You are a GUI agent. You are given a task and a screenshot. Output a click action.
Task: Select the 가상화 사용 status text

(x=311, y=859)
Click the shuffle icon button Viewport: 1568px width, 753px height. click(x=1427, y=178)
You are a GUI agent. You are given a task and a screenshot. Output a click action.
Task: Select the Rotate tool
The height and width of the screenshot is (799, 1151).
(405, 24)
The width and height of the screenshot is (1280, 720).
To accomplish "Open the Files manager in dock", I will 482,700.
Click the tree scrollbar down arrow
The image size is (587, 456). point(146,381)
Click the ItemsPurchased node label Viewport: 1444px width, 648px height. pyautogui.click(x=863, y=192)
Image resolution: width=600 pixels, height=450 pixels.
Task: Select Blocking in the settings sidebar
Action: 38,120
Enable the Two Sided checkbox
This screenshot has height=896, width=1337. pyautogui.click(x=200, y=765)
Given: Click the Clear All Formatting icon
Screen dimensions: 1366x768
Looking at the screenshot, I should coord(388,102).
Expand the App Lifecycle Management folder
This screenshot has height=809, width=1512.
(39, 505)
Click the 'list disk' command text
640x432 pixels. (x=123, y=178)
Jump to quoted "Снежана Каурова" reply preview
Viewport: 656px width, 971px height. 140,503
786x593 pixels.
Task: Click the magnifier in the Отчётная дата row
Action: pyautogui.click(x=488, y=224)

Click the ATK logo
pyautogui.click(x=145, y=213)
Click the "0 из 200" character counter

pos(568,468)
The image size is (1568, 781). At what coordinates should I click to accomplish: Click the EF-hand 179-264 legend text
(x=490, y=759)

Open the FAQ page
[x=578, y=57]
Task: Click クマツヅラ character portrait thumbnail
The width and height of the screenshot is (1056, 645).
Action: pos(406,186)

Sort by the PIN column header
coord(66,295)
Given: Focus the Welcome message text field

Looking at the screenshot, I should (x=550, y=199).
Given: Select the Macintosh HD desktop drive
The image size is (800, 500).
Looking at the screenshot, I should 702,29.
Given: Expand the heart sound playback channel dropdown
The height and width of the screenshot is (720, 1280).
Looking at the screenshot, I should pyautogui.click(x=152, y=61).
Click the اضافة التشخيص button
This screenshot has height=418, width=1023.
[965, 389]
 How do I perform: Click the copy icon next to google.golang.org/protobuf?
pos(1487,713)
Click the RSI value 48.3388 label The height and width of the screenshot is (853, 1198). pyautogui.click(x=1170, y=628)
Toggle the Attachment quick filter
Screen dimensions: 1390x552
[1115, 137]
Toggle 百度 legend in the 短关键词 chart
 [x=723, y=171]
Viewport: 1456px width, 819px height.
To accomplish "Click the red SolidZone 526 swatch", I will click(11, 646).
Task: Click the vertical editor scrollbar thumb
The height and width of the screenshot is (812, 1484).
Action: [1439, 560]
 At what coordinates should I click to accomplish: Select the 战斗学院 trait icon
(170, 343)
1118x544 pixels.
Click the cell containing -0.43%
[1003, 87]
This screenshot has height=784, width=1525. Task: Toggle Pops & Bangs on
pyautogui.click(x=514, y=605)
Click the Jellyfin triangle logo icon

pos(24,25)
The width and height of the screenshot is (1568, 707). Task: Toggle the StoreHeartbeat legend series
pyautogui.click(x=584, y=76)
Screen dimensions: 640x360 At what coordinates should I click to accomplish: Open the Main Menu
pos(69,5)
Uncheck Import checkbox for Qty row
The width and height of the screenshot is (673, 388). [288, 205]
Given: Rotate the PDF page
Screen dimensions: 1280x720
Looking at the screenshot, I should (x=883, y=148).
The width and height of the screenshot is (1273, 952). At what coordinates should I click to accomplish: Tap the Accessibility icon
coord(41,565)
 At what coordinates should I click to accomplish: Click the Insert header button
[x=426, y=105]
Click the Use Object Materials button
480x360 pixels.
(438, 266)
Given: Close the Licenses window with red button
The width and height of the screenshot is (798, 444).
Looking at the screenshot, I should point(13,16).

______

请原样抄写从含有“Click the ItemsPurchased”的那一行到含有“coord(66,295)”的那一行之间的各行，首尾两行都包括在内。

- _回答如下_
Click the ItemsPurchased node label Viewport: 1444px width, 648px height. pyautogui.click(x=863, y=192)
Image resolution: width=600 pixels, height=450 pixels.
Task: Select Blocking in the settings sidebar
Action: 38,120
Enable the Two Sided checkbox
This screenshot has height=896, width=1337. pyautogui.click(x=200, y=765)
Given: Click the Clear All Formatting icon
Screen dimensions: 1366x768
Looking at the screenshot, I should coord(388,102).
Expand the App Lifecycle Management folder
This screenshot has height=809, width=1512.
(39, 505)
Click the 'list disk' command text
640x432 pixels. (x=123, y=178)
Jump to quoted "Снежана Каурова" reply preview
Viewport: 656px width, 971px height. 140,503
786x593 pixels.
Task: Click the magnifier in the Отчётная дата row
Action: pyautogui.click(x=488, y=224)

Click the ATK logo
pyautogui.click(x=145, y=213)
Click the "0 из 200" character counter

pos(568,468)
The image size is (1568, 781). At what coordinates should I click to accomplish: Click the EF-hand 179-264 legend text
(x=490, y=759)

Open the FAQ page
[x=578, y=57]
Task: Click クマツヅラ character portrait thumbnail
The width and height of the screenshot is (1056, 645).
Action: pos(406,186)

Sort by the PIN column header
coord(66,295)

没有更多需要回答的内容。